Débutée à 14 heures, hier après-midi, la reconstitution de l’interpellation tragique de Mohamed Boukrourou, décédé dans le fourgon de police où il avait été traîné de force par quatre policiers, s’est poursuivie jusqu’à une heure très avancée de la soirée dans la rue Carnot bouclée par un impressionnant dispositif policier : pas moins de soixante-dix CRS et une noria de fonctionnaires en tenue et en civil du commissariat de Montbéliard ont tenu les badauds à distance pour permettre le bon déroulement des opérations placées sous l’autorité de deux juges du pôle de l’instruction de Montbéliard cosaisies du dossier, Mmes Sophie Baghdassarian et Isabelle Mendi. Sur place, on notait la présence de Thérèse Brunisso, procureure de la République de Montbéliard, du commissaire principal Christophe Charles et des fonctionnaires de l’Inspection générale de la Police nationale (IGPN) qui ont mené l’enquête.
«Une interpellation non justifiée»
Vers 20 heures, seule la première phase de la reconstitution, celle concernant les événements survenus à l’intérieur de la pharmacie de la rue Carnot ainsi que la sortie de force de Mohamed Boukrourou traîné par les policiers jusqu’au fourgon avait été réalisée. «On remarque aussitôt que les conditions de cette interpellation ne sont pas légales du tout. Car il faut qu’il y ait eu commission d’une infraction ou volonté d’en commettre une. Ce qui n’a pas été du tout le cas», commentait le bâtonnier belfortain Me Alain Dreyfus-Schmidt. L’avocat, qui assiste la famille Boukrourou aux côtés de Me Thierry Mudry, associé de Gilbert Collard, du barreau de Marseille, et Me Jean-Louis Pelletier, du barreau de Paris, ajoutait que «la disproportion des moyens employés par la police saute aux yeux quand on voit le gabarit des trois colosses masculins qui l’ont saisi par les bras et les jambes. Même la policière est très athlétique.
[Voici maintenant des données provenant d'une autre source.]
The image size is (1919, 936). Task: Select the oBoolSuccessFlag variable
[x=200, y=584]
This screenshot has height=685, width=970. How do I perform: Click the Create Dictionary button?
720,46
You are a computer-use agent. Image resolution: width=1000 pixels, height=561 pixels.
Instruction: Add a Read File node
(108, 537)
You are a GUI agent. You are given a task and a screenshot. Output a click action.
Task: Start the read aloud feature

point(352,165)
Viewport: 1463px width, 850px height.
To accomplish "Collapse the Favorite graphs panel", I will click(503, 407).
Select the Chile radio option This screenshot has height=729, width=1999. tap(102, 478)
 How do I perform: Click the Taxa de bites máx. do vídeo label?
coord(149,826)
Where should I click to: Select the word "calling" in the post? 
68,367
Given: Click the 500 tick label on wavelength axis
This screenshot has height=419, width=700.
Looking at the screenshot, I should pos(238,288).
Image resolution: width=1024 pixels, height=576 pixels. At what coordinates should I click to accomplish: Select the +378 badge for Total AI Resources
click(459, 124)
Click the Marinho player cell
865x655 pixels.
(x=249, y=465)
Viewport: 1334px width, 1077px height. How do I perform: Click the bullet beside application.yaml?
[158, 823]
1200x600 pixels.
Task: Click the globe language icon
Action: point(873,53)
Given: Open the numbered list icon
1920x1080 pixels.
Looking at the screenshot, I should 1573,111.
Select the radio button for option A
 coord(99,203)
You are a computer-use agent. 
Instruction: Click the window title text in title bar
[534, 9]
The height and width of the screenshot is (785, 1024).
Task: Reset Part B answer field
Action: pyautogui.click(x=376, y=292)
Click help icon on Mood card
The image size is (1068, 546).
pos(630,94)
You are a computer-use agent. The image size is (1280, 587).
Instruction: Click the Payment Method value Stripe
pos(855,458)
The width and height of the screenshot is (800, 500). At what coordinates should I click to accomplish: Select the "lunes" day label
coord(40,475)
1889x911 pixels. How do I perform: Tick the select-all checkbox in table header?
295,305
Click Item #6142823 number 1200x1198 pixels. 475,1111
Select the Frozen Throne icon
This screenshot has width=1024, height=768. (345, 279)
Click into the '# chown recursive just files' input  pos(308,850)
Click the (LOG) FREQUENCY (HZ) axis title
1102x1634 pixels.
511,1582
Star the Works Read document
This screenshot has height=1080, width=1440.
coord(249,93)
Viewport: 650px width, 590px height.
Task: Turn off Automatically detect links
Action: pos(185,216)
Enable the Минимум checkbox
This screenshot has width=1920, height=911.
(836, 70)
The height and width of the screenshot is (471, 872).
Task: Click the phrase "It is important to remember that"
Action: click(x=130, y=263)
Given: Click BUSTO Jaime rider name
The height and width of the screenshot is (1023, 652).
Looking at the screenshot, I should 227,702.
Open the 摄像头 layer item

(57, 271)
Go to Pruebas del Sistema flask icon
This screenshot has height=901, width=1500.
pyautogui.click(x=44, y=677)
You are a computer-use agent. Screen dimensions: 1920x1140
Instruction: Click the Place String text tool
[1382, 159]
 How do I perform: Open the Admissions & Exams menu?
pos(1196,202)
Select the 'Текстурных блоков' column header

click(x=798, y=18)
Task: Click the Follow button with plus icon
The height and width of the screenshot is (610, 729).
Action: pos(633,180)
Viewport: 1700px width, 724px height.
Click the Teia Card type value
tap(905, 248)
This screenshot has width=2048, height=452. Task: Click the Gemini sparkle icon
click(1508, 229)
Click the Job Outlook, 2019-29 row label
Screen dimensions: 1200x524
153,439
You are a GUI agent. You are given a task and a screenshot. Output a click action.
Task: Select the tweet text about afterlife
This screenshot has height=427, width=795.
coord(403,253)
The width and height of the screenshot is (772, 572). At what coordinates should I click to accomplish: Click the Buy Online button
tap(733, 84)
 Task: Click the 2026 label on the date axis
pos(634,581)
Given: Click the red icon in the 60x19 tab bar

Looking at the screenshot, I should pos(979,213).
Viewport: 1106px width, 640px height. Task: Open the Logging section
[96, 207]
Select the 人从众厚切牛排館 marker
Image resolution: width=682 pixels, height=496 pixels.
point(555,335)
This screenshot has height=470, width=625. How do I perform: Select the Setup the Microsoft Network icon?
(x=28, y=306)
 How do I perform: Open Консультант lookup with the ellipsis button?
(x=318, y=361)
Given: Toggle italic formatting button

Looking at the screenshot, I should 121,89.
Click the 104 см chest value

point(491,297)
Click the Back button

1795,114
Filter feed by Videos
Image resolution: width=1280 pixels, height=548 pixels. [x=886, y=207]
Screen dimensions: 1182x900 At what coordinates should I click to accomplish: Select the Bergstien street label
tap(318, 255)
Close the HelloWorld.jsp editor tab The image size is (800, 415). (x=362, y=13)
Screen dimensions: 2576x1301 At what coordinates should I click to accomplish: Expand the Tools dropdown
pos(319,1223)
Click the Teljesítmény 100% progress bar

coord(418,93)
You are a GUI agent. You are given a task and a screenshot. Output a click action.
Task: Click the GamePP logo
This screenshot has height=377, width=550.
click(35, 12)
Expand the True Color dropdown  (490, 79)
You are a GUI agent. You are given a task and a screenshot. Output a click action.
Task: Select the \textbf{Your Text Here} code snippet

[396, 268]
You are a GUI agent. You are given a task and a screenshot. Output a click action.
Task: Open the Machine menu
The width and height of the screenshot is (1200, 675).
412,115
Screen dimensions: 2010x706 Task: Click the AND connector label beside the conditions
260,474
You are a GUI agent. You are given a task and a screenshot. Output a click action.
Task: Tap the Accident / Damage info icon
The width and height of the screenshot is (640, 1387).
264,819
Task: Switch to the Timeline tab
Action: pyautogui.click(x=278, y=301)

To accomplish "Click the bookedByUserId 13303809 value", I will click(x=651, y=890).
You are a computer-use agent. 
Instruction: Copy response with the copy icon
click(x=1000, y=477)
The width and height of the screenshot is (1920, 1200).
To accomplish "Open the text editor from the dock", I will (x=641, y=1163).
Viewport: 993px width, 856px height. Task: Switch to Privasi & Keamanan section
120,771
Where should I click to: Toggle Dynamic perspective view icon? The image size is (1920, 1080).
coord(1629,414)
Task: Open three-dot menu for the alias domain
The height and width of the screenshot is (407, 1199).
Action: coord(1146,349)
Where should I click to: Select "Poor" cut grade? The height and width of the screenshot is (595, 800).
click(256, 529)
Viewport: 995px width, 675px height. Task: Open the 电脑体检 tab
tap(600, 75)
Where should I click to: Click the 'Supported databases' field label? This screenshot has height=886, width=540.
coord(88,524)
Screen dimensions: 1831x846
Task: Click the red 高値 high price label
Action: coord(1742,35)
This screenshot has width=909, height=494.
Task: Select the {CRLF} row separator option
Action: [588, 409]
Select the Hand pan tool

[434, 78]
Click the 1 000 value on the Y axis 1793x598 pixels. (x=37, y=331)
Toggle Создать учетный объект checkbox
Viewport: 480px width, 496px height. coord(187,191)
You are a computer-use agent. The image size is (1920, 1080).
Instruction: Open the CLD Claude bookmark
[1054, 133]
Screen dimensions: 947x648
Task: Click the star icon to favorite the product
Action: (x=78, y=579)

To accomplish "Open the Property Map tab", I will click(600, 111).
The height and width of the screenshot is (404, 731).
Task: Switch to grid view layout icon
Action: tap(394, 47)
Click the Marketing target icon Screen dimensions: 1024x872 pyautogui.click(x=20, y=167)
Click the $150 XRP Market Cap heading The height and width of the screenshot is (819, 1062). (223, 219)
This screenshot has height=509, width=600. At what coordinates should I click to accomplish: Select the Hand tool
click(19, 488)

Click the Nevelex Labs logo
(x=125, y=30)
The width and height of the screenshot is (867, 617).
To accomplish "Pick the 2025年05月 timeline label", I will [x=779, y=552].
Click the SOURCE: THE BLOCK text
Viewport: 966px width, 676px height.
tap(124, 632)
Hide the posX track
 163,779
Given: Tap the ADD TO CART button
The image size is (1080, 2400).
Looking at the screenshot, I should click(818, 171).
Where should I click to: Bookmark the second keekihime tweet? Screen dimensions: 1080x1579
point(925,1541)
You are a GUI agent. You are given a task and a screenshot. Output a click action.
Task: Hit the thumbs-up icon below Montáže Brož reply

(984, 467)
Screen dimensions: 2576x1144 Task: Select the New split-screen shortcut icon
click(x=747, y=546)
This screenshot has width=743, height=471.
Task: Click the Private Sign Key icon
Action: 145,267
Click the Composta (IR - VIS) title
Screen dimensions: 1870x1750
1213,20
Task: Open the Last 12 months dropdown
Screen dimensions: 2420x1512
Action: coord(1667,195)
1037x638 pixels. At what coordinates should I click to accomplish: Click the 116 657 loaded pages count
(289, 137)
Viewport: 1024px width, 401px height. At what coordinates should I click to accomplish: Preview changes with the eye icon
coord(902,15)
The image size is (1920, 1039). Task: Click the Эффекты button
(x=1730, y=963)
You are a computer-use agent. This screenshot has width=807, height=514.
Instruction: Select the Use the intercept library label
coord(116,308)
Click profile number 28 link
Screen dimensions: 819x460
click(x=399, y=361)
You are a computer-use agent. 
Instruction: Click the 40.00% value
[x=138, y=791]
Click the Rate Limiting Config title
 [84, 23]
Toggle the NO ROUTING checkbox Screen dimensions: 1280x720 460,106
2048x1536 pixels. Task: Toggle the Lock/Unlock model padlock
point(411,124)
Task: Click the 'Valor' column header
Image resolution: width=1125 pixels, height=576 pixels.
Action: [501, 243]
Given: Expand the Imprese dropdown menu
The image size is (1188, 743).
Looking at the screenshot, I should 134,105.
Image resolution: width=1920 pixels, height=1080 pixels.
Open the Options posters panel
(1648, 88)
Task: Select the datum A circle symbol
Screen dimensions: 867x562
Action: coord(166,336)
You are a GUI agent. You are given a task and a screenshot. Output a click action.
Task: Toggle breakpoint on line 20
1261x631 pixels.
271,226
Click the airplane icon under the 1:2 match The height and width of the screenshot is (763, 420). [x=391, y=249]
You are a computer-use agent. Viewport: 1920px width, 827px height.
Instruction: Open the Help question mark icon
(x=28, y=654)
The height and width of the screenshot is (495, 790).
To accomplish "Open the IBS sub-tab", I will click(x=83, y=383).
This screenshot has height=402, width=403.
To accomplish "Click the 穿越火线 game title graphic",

Certes, Mohamed Boukrourou pesait près de 100 kg pour 1,80 m. Mais on ne peut pas parler d’usage de la force strictement nécessaire.» Pour Me Dreyfus-Schmidt, «il n’y avait aucune raison d’interpeller cet homme et de le traîner de force dans le fourgon. On a bien vu, dans la pharmacie, qu’il tenait des propos incohérents, mais surtout qu’il était calme à l’arrivée de la police. Ce qu’il lui fallait, c’était le Samu et un médecin.» Pour la seconde phase, la plus délicate puisqu’elle s’est achevée par la mort de Mohamed Boukrourou, les juges ont préféré attendre la tombée de la nuit pour recréer les conditions de lumière proches de ce 12 novembre tragique. Comme il pleuvait ce soir-là, le fourgon a même été arrosé d’eau pour que les vitres offrent les mêmes conditions de visibilité de la scène qui se déroulait à l’intérieur et que des témoins ont aperçue depuis l’extérieur.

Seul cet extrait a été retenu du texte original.